- [Task requirements]:
Transcribe the data below without any changes, starting with its first line and ending with the line that contains "tap(317, 20)", both included.

- [Data entries]:
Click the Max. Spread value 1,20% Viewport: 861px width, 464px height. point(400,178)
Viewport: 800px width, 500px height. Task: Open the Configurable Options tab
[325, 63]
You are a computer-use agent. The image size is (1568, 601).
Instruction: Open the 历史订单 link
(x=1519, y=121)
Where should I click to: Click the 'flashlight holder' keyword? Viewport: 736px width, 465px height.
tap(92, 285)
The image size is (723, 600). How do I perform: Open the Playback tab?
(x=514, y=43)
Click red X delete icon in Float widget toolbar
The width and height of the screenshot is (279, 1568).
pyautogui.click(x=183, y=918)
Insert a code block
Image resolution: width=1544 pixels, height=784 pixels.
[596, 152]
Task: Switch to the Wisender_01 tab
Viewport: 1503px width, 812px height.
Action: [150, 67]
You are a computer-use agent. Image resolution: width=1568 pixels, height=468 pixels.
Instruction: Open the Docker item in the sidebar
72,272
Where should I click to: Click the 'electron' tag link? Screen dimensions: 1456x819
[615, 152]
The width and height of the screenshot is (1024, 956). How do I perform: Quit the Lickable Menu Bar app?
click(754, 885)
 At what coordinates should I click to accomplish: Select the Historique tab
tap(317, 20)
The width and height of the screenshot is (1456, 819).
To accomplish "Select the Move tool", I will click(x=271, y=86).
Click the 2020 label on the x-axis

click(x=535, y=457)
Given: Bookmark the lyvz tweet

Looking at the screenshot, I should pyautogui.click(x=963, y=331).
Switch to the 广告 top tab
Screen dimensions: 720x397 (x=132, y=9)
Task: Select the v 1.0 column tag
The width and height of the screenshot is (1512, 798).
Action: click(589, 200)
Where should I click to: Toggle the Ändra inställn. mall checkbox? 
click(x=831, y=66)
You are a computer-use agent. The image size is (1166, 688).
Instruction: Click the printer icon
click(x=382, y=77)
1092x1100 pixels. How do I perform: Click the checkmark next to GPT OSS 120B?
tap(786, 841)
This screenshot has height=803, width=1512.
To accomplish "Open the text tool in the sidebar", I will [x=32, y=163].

- [Problem solution]:
Click the Max. Spread value 1,20% Viewport: 861px width, 464px height. point(400,178)
Viewport: 800px width, 500px height. Task: Open the Configurable Options tab
[325, 63]
You are a computer-use agent. The image size is (1568, 601).
Instruction: Open the 历史订单 link
(x=1519, y=121)
Where should I click to: Click the 'flashlight holder' keyword? Viewport: 736px width, 465px height.
tap(92, 285)
The image size is (723, 600). How do I perform: Open the Playback tab?
(x=514, y=43)
Click red X delete icon in Float widget toolbar
The width and height of the screenshot is (279, 1568).
pyautogui.click(x=183, y=918)
Insert a code block
Image resolution: width=1544 pixels, height=784 pixels.
[596, 152]
Task: Switch to the Wisender_01 tab
Viewport: 1503px width, 812px height.
Action: [150, 67]
You are a computer-use agent. Image resolution: width=1568 pixels, height=468 pixels.
Instruction: Open the Docker item in the sidebar
72,272
Where should I click to: Click the 'electron' tag link? Screen dimensions: 1456x819
[615, 152]
The width and height of the screenshot is (1024, 956). How do I perform: Quit the Lickable Menu Bar app?
click(754, 885)
 At what coordinates should I click to accomplish: Select the Historique tab
tap(317, 20)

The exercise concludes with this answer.